* TASK PROMPT:
To complete the exercise, repeat every record exactly as it stands.

* EXTRACTED INFORMATION:

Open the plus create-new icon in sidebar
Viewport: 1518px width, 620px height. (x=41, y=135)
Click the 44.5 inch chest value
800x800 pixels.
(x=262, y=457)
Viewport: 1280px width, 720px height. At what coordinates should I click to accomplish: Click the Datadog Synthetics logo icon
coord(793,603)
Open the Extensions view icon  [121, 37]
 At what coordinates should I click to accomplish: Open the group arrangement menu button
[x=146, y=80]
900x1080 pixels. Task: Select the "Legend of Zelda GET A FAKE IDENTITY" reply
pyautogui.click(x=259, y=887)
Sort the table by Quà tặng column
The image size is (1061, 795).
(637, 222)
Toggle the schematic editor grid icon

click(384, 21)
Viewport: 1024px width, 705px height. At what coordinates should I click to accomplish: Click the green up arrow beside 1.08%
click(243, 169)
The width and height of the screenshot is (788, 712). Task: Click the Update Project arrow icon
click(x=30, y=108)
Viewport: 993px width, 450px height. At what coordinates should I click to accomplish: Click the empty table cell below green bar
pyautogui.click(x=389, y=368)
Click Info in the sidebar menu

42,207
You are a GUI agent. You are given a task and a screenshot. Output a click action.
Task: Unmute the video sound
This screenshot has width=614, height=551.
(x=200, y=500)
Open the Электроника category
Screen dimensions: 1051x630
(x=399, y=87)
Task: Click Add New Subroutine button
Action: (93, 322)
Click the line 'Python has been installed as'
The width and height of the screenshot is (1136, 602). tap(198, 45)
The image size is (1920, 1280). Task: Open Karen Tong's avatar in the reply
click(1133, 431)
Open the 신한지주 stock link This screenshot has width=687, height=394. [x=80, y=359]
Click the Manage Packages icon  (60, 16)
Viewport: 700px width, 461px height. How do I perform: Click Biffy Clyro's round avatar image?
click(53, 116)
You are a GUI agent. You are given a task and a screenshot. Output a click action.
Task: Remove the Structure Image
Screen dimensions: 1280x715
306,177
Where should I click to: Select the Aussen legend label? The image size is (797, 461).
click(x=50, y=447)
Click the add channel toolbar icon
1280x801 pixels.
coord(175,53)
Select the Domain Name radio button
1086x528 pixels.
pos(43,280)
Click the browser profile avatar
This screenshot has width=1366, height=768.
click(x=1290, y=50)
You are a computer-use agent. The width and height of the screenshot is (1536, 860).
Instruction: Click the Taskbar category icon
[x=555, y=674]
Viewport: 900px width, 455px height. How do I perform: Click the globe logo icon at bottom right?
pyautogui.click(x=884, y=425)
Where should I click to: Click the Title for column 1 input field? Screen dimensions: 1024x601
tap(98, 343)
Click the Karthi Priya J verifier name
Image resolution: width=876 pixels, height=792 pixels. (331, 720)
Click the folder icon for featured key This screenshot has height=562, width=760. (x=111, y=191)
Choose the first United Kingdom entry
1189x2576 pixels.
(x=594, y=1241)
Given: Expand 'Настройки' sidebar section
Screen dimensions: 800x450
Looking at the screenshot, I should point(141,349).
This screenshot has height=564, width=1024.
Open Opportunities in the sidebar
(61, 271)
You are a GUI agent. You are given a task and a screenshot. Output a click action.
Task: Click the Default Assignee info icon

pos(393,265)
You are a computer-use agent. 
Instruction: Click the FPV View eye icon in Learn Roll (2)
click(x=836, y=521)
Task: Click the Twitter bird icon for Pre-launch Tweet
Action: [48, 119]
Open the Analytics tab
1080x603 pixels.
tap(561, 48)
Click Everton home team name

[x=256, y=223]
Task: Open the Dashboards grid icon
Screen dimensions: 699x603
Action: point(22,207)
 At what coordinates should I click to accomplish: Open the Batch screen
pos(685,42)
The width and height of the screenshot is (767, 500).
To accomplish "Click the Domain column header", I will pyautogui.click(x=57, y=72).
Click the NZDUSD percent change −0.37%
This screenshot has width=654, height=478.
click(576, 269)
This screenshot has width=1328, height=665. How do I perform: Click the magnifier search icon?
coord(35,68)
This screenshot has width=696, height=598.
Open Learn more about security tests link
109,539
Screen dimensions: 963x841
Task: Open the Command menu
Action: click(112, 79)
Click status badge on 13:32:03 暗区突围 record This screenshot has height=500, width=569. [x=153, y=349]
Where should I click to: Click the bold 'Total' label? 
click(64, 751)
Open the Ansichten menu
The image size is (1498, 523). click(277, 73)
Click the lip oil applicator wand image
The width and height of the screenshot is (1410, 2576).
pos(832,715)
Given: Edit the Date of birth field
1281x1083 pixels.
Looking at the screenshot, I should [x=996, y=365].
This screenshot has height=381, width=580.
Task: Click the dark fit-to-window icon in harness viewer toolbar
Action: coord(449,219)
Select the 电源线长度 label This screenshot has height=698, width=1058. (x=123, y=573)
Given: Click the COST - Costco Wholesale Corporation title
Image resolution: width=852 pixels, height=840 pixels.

* ANSWER TO THIS PROBLEM:
Open the plus create-new icon in sidebar
Viewport: 1518px width, 620px height. (x=41, y=135)
Click the 44.5 inch chest value
800x800 pixels.
(x=262, y=457)
Viewport: 1280px width, 720px height. At what coordinates should I click to accomplish: Click the Datadog Synthetics logo icon
coord(793,603)
Open the Extensions view icon  [121, 37]
 At what coordinates should I click to accomplish: Open the group arrangement menu button
[x=146, y=80]
900x1080 pixels. Task: Select the "Legend of Zelda GET A FAKE IDENTITY" reply
pyautogui.click(x=259, y=887)
Sort the table by Quà tặng column
The image size is (1061, 795).
(637, 222)
Toggle the schematic editor grid icon

click(384, 21)
Viewport: 1024px width, 705px height. At what coordinates should I click to accomplish: Click the green up arrow beside 1.08%
click(243, 169)
The width and height of the screenshot is (788, 712). Task: Click the Update Project arrow icon
click(x=30, y=108)
Viewport: 993px width, 450px height. At what coordinates should I click to accomplish: Click the empty table cell below green bar
pyautogui.click(x=389, y=368)
Click Info in the sidebar menu

42,207
You are a GUI agent. You are given a task and a screenshot. Output a click action.
Task: Unmute the video sound
This screenshot has width=614, height=551.
(x=200, y=500)
Open the Электроника category
Screen dimensions: 1051x630
(x=399, y=87)
Task: Click Add New Subroutine button
Action: (93, 322)
Click the line 'Python has been installed as'
The width and height of the screenshot is (1136, 602). tap(198, 45)
The image size is (1920, 1280). Task: Open Karen Tong's avatar in the reply
click(1133, 431)
Open the 신한지주 stock link This screenshot has width=687, height=394. [x=80, y=359]
Click the Manage Packages icon  (60, 16)
Viewport: 700px width, 461px height. How do I perform: Click Biffy Clyro's round avatar image?
click(53, 116)
You are a GUI agent. You are given a task and a screenshot. Output a click action.
Task: Remove the Structure Image
Screen dimensions: 1280x715
306,177
Where should I click to: Select the Aussen legend label? The image size is (797, 461).
click(x=50, y=447)
Click the add channel toolbar icon
1280x801 pixels.
coord(175,53)
Select the Domain Name radio button
1086x528 pixels.
pos(43,280)
Click the browser profile avatar
This screenshot has width=1366, height=768.
click(x=1290, y=50)
You are a computer-use agent. The width and height of the screenshot is (1536, 860).
Instruction: Click the Taskbar category icon
[x=555, y=674]
Viewport: 900px width, 455px height. How do I perform: Click the globe logo icon at bottom right?
pyautogui.click(x=884, y=425)
Where should I click to: Click the Title for column 1 input field? Screen dimensions: 1024x601
tap(98, 343)
Click the Karthi Priya J verifier name
Image resolution: width=876 pixels, height=792 pixels. (331, 720)
Click the folder icon for featured key This screenshot has height=562, width=760. (x=111, y=191)
Choose the first United Kingdom entry
1189x2576 pixels.
(x=594, y=1241)
Given: Expand 'Настройки' sidebar section
Screen dimensions: 800x450
Looking at the screenshot, I should point(141,349).
This screenshot has height=564, width=1024.
Open Opportunities in the sidebar
(61, 271)
You are a GUI agent. You are given a task and a screenshot. Output a click action.
Task: Click the Default Assignee info icon

pos(393,265)
You are a computer-use agent. 
Instruction: Click the FPV View eye icon in Learn Roll (2)
click(x=836, y=521)
Task: Click the Twitter bird icon for Pre-launch Tweet
Action: [48, 119]
Open the Analytics tab
1080x603 pixels.
tap(561, 48)
Click Everton home team name

[x=256, y=223]
Task: Open the Dashboards grid icon
Screen dimensions: 699x603
Action: point(22,207)
 At what coordinates should I click to accomplish: Open the Batch screen
pos(685,42)
The width and height of the screenshot is (767, 500).
To accomplish "Click the Domain column header", I will pyautogui.click(x=57, y=72).
Click the NZDUSD percent change −0.37%
This screenshot has width=654, height=478.
click(576, 269)
This screenshot has width=1328, height=665. How do I perform: Click the magnifier search icon?
coord(35,68)
This screenshot has width=696, height=598.
Open Learn more about security tests link
109,539
Screen dimensions: 963x841
Task: Open the Command menu
Action: click(112, 79)
Click status badge on 13:32:03 暗区突围 record This screenshot has height=500, width=569. [x=153, y=349]
Where should I click to: Click the bold 'Total' label? 
click(64, 751)
Open the Ansichten menu
The image size is (1498, 523). click(277, 73)
Click the lip oil applicator wand image
The width and height of the screenshot is (1410, 2576).
pos(832,715)
Given: Edit the Date of birth field
1281x1083 pixels.
Looking at the screenshot, I should [x=996, y=365].
This screenshot has height=381, width=580.
Task: Click the dark fit-to-window icon in harness viewer toolbar
Action: coord(449,219)
Select the 电源线长度 label This screenshot has height=698, width=1058. (x=123, y=573)
Given: Click the COST - Costco Wholesale Corporation title
Image resolution: width=852 pixels, height=840 pixels.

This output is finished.